A moment longer the stick-tip rested there. Then he tapped me a little smart one with it and left, calling back from the hallway, "I'll keep in touch!"
But he never did. His typescript languished beside mine — the one unread, the other unwritten — even got mixed with it by a careless janitor. I took a breath, and the winter term was over; paused a moment to reflect, and found myself thirty-two. What gets better? Confronting a class I forgot what my opinion was about anything, and had to feign illness. Famous men died; the political situation deteriorated. No longer could I eat at bedtime as a young man does and still sleep soundly. Fewer social invitations; presently none. The polar ice-cap, scientists warned, is going to melt. The population problem admits of no solution. "Today's freshman is more serious about his studies than were his predecessors — but is he also perhaps less inclined to think for himself?" Yesterday one was twenty; tomorrow one dies of old age.

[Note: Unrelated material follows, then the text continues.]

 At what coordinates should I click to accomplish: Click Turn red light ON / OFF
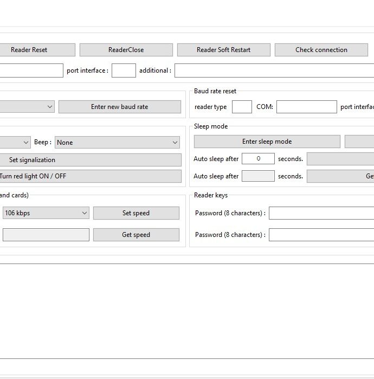(91, 176)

In unnaturally clear March twilight when the air is chill, one reflects upon passionate hearts now in their graves and wishes that the swiftly running hours were more intense. Young men and girls cut off while their blood flamed, sleeping in the fields now; old folks expiring with the curse; the passionately good, the passionately wicked — all in their tombs, soft-lichened, and the little flowers nodding. One yearns to make a voyage. Why is one not a hero?

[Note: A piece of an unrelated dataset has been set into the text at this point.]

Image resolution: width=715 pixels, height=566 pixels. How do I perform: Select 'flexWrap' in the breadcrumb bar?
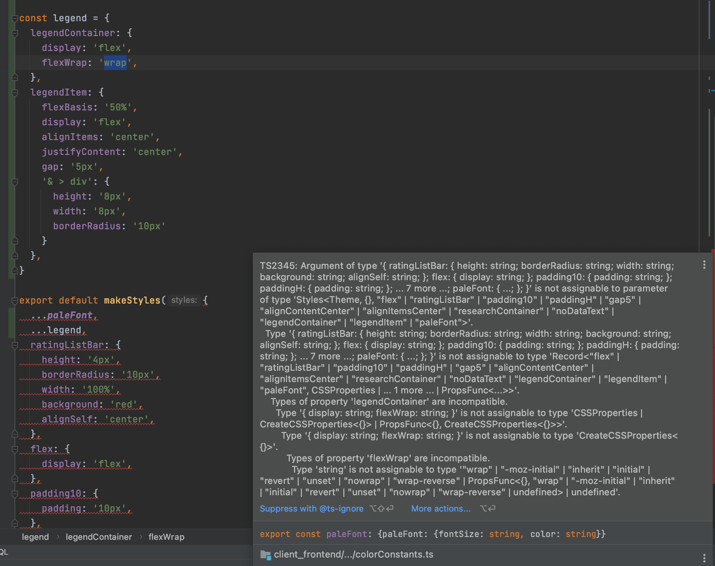tap(166, 537)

I read The Revised New Syllabus . Do you likewise, gentlemen and ladies in whose hands this letter is!
A final word. I sought diligently to locate Mr. Stoker Giles, or Giles Stoker (the comma in his name on the title-page, and my imperfect memory of that fateful evening's details, make the order uncertain), with an eagerness you will presently appreciate. In vain: no such name is in our Student Directory, nor is a "New Tammany College" listed in the roll of accredited institutions of higher learning. At the same time I consulted one of our own computer-men on the matter of the R.N.S.'s authorship: his opinion was that no automatic facility he knew of was capable presently of more than rudimentary narrative composition and stylistics — but he added that there was no theoretical barrier even to our own machine's developing such a talent in time. It was simply a matter of more sophisticated circuitry and programming, such as the computer itself could doubtless work out; literature and composition, he observed, like every other subject, were being ably taught by the gadget in pilot projects all over our quarter of the campus, and it was his conviction that anything "computer-teachable" (his term) was "computer-learnable." Moreover, he could not vouch for what his military colleagues might be up to, not to mention their counterparts "on the other side"; the computer-race he counted no less important than the contest in weapons-development, and it had become as shrouded in secrecy. His impression was that our enemies were more concerned with raw calculation-power than with versatility and sophistication — there was no evidence of their using computers as we do to manage sausage-making, recommend marriages, bet on sporting-events, and compose music, for example — but no one could say for sure.